◆ Exercise objective ◆
Using the data below, return every line that holds the word "Task".

◆ Extracted records ◆
Start of Block

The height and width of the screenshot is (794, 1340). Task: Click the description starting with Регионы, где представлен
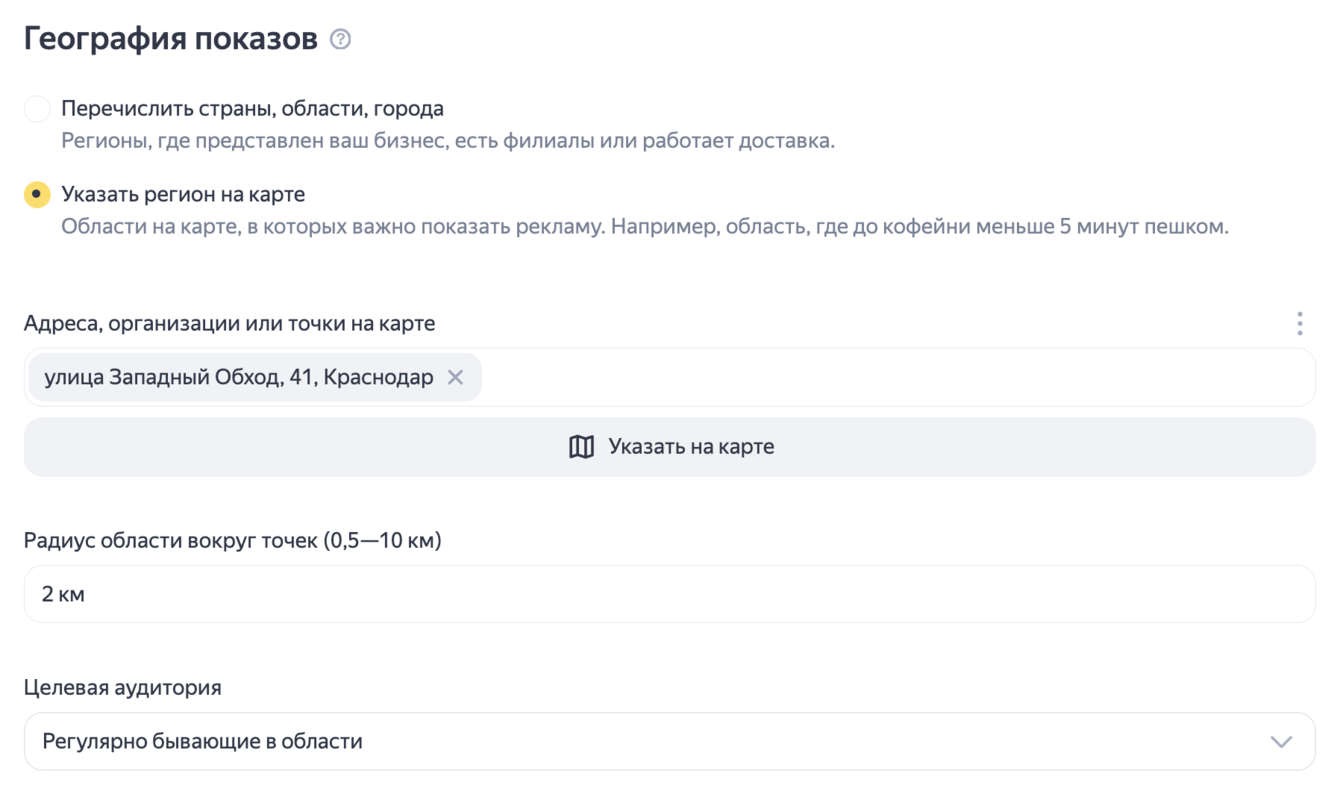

End of Block
Start of Block

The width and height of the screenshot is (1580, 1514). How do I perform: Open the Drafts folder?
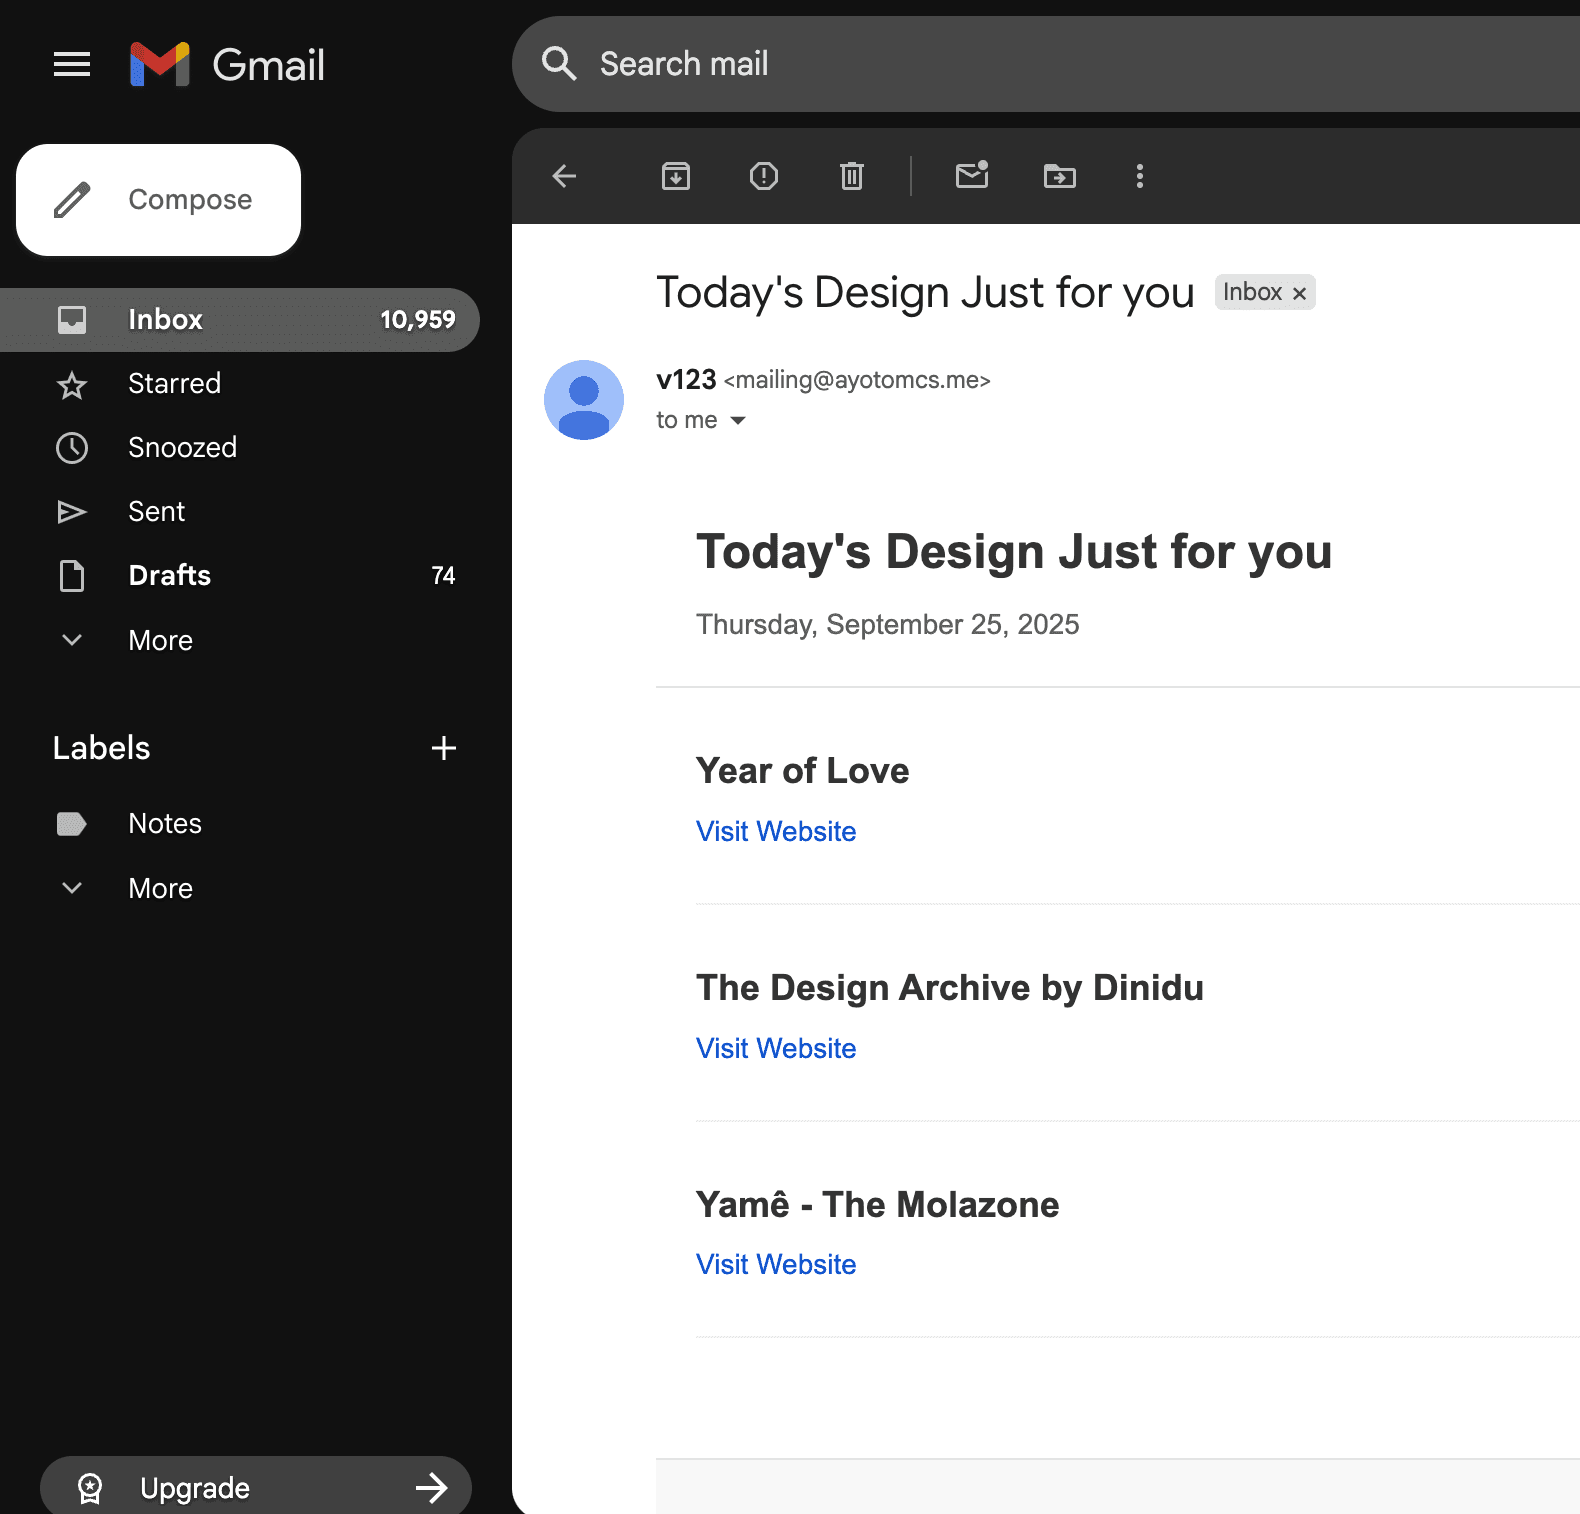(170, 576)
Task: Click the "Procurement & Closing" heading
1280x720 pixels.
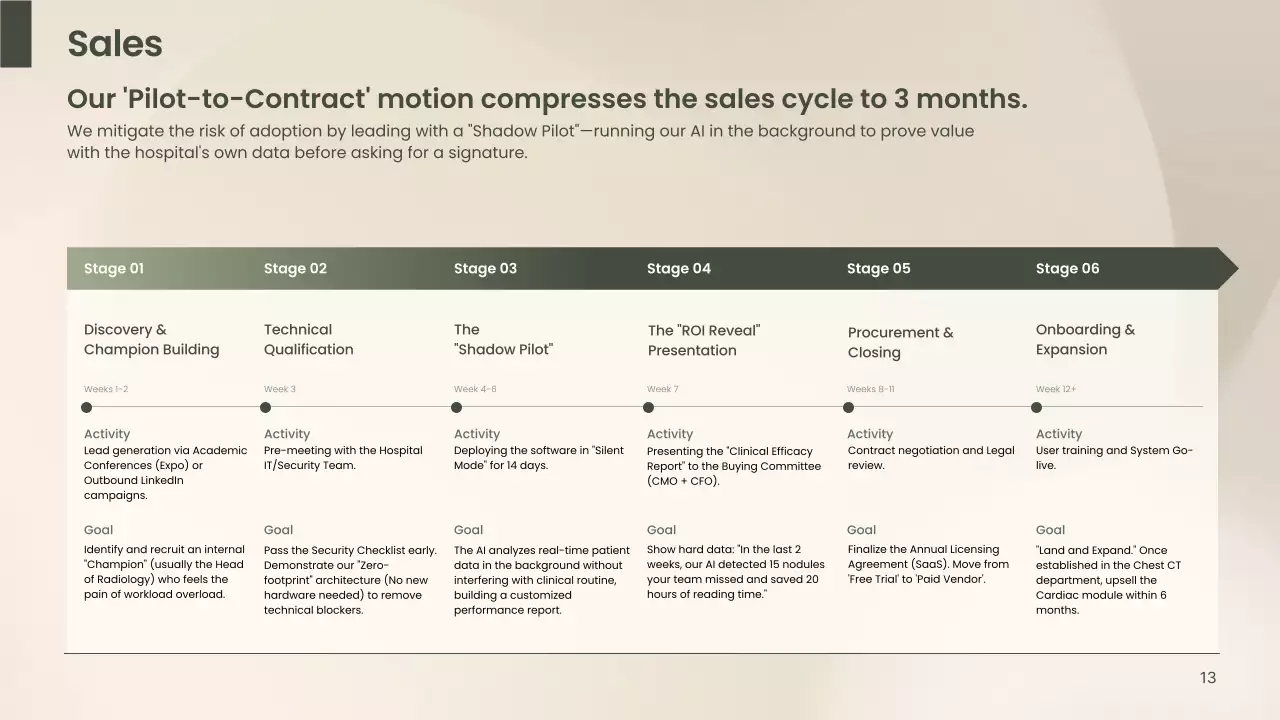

End of Block

◆ Exercise output ◆
The height and width of the screenshot is (794, 1340). Task: Click the description starting with Регионы, где представлен
Task: Click the "Procurement & Closing" heading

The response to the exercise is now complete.